■ Gestelde opdracht 1 ■
Noem alle beleidsterreinen die in het tekstfragment tussen haakjes worden genoemd.
■ Gestelde opdracht 2 ■
Vertaal de zin "Belangrijk is dat per saldo hoe dan ook geen sprake is van substantiële verdere integratie." uit het tekstfragment in het Engels.
■ Gestelde opdracht 3 ■
Geef het deel van het tekstfragment letterlijk weer, beginnend bij "De werking van" en doorlopend tot en met "tot hogere transportkosten.".

■ Tekstfragment ■
Onderzoek
Scenario 1: ‘Doormodderen’: Europa moddert door zonder echt knopen door te hakken
De EU en de eurozone blijven bestaan, maar de samenwerking tussen lidstaten verloopt steeds moeizamer. Problemen worden met halve maatregelen aangepakt waardoor steeds weer nieuwe crises ontstaan, terwijl de onvrede onder de bevolking groeit.
In het kort
Hoofdnoot: Aanhoudende onrust
De Europese Unie worstelt, maar komt niet echt boven. Politici pakken nieuwe opspelende problemen steeds met kunst en vliegwerk en halve maatregelen aan, waardoor zij de scherpste kantjes er weliswaar vanaf halen, maar niets echt oplossen. Op sommige terreinen wordt de samenwerking/coördinatie versterkt (bewaking buitengrenzen), op andere verslapt deze (begrotingsbeleid, landbouwbeleid). Belangrijk is dat per saldo hoe dan ook geen sprake is van substantiële verdere integratie. Het blijft bij pappen en nathouden. Onder de oppervlakte blijven er daardoor grote spanningen in het systeem. Deze spanningen en halve oplossingen zorgen steeds weer voor nieuwe brandhaarden en onrust, met als gevolg veel volatiliteit, zowel op de financiële markten als in het vertrouwensklimaat. Deze volatiliteit werkt vervolgens weer negatief door op de bestedingen van consumenten en investeringen door bedrijven.
De werking van de Interne Markt wordt ook steeds meer geschaad. Onder andere doordat men het gezamenlijke landbouwbeleid uitholt (zie box) en doordat een steeds grotere groep landen overgaat tot het al of niet tijdelijk invoeren van grenscontroles. Dit doen zij om vluchtelingen tegen te houden en deze beter zelf te kunnen screenen. Verschillende landen die hun grenzen al hebben afgeschermd, houden de grenzen voorlopig gesloten en de tijdelijke grenscontroles in landen als Denemarken en Duitsland worden verlengd. Dit alles vertaalt zich in wachtrijen voor de bewuste grenzen, die leiden tot hogere transportkosten.

■ Fragment uit gegevens ■
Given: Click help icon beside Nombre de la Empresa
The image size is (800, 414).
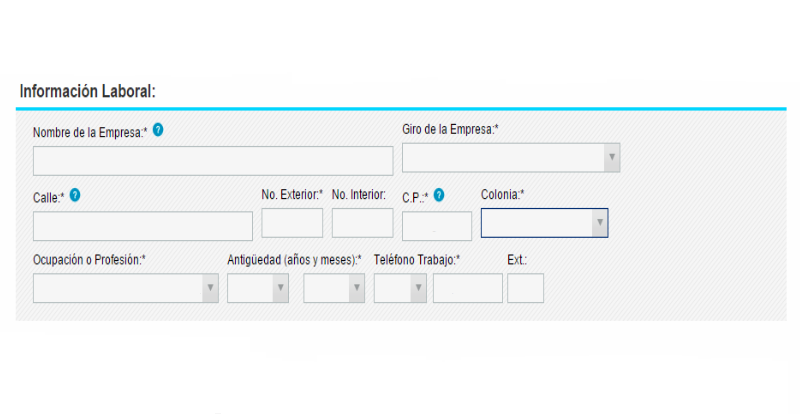Looking at the screenshot, I should tap(158, 130).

■ Uitwerking opdracht 1 ■
bewaking buitengrenzen, begrotingsbeleid, landbouwbeleid

■ Uitwerking opdracht 2 ■
What matters is that, on balance, there is in any case no substantial further integration.

■ Uitwerking opdracht 3 ■
De werking van de Interne Markt wordt ook steeds meer geschaad. Onder andere doordat men het gezamenlijke landbouwbeleid uitholt (zie box) en doordat een steeds grotere groep landen overgaat tot het al of niet tijdelijk invoeren van grenscontroles. Dit doen zij om vluchtelingen tegen te houden en deze beter zelf te kunnen screenen. Verschillende landen die hun grenzen al hebben afgeschermd, houden de grenzen voorlopig gesloten en de tijdelijke grenscontroles in landen als Denemarken en Duitsland worden verlengd. Dit alles vertaalt zich in wachtrijen voor de bewuste grenzen, die leiden tot hogere transportkosten.